• EXERCISE DESCRIPTION:
All lines from the one with "You are a computer-use agent. This" through the close of the records below are to be set down exactly, and no others.

• EXCERPTED DATA:
============================================================
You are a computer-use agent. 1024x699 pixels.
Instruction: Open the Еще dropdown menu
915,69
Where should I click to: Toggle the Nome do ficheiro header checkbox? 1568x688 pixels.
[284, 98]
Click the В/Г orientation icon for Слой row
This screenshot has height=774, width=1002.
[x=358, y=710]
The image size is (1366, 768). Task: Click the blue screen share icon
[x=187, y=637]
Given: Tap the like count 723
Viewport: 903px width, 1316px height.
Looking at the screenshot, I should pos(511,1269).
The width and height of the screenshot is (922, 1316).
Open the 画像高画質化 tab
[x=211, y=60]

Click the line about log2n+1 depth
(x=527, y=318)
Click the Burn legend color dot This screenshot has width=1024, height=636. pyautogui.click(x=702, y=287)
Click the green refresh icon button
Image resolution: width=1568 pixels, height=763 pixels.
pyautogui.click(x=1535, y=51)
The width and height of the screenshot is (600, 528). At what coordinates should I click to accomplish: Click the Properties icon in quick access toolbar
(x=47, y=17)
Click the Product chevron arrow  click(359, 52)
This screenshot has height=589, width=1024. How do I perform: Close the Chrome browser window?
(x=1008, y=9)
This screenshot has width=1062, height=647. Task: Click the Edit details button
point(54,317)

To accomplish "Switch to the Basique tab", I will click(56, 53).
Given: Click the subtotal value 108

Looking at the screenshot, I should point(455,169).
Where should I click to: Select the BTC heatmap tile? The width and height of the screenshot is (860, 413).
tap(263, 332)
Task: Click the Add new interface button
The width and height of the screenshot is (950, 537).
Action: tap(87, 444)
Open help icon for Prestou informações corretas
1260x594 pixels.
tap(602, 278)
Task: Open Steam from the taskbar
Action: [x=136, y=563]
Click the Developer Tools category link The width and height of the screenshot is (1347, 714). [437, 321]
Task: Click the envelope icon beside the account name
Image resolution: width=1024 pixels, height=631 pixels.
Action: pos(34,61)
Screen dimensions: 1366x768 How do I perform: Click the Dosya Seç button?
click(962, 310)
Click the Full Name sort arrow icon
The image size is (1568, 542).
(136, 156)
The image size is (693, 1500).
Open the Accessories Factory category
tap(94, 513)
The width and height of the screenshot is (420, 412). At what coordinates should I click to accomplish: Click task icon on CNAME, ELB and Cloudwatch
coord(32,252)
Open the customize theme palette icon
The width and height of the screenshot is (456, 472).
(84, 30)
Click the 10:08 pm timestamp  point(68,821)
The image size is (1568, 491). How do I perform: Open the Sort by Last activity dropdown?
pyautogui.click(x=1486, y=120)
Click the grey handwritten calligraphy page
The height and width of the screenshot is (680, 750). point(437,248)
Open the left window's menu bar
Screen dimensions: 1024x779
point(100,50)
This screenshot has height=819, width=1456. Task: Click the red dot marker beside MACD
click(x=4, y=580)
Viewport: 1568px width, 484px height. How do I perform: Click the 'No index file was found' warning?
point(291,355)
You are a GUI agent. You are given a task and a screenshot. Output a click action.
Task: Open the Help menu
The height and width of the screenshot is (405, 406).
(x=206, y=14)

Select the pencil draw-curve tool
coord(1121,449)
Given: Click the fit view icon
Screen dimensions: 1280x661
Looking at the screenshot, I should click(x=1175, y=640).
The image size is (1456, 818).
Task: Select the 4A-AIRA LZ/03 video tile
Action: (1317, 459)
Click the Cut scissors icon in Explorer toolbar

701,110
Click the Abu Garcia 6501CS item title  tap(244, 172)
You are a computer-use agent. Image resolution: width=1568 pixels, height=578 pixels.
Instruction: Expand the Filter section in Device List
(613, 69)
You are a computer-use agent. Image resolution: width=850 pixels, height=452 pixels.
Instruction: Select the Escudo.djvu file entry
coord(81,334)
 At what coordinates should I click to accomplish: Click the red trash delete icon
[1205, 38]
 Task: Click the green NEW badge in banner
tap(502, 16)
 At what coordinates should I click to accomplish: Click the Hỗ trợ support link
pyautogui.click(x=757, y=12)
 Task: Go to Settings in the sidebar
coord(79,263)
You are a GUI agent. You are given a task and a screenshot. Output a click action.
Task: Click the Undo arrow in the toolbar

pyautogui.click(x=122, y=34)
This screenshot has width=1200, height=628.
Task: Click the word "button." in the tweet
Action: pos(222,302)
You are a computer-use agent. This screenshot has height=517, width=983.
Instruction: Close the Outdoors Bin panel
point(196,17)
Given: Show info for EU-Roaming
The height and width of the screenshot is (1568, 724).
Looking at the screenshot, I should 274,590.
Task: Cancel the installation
============================================================
• TASK RESPONSE:
You are a computer-use agent. This screenshot has height=517, width=983.
Instruction: Close the Outdoors Bin panel
point(196,17)
Given: Show info for EU-Roaming
The height and width of the screenshot is (1568, 724).
Looking at the screenshot, I should 274,590.
Task: Cancel the installation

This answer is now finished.